Division 9. Alcoholic Beverages
Chapter 1. General Provisions and Definitions2

Section 23025


23025. "Sell" or "sale." "Sell" or "sale" and "to sell" includes any transaction whereby, for any consideration, title to alcoholic beverages is transferred from one person to another, and includes the delivery of alcoholic beverages pursuant to an order placed for the purchase of such beverages and soliciting or receiving an order for such beverages, but does not include the return of alcoholic beverages by a licensee to the licensee from whom such beverages were purchased.

"Sale" includes giving samples.—Where distilled spirits are given away as samples, apparently for the purpose of encouraging the sale of the product, such distributions are not in the true sense gratuitous and hence they are taxable.
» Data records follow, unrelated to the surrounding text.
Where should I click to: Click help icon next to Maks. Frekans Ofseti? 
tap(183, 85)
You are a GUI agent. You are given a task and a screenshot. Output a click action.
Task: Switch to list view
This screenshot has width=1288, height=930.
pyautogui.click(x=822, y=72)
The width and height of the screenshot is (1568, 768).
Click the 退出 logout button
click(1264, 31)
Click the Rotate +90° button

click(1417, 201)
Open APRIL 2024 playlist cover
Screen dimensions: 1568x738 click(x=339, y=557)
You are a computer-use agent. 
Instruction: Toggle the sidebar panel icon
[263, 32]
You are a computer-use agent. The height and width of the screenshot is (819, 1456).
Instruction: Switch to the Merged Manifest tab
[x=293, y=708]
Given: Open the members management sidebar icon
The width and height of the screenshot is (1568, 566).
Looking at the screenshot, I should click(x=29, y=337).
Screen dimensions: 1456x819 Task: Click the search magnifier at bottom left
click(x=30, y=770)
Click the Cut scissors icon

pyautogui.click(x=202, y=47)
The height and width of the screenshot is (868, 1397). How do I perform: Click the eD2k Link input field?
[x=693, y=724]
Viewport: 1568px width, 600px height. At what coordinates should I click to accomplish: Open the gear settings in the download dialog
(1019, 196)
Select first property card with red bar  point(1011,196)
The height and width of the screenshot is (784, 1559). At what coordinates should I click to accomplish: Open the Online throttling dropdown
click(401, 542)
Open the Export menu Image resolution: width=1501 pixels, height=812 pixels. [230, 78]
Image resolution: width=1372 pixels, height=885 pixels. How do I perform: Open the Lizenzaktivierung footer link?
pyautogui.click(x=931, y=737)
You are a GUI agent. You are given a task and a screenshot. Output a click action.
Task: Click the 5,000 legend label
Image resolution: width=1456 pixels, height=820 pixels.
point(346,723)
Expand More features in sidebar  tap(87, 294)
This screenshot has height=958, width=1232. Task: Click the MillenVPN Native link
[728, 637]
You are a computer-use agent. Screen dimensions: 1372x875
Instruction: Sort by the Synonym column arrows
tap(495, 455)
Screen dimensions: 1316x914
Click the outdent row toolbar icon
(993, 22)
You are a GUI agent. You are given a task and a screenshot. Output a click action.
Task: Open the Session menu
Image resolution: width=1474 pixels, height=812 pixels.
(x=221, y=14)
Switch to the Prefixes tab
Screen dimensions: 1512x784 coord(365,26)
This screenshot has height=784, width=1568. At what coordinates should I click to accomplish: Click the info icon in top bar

Tonkin Distributing Co., Inc. v. Collins, 50 Cal.App.2d 790; Sauers Wholesale Co. v. Collins, (1942) 50 Cal.App.2d 786; Rathjen Bros. Inc. v. Collins, (1942) 50 Cal.App.2d 774.

"Sale" includes delivery.—There was a delivery of alcoholic beverages in this State and, hence, a sale within the definition when distilled spirits were shipped from a point outside of California to the United States Army on a military reservation in California under a bill of lading designating the shipper as consignor. National Distillers Products Corp. v. State Board of Equalization, (1947) 83 Cal.App.2d 35.

Delivery not deemed a sale.—See Section 23661.2 of the B. and P. Code under which certain deliveries of wine shipments are not deemed to constitute sales in this State.


1 See Section 32002 of Revenue and Taxation Code in this volume.

2The provisions of this chapter, except as otherwise noted, were added by Stats. 1953, p. 954, in effect September 9, 1953.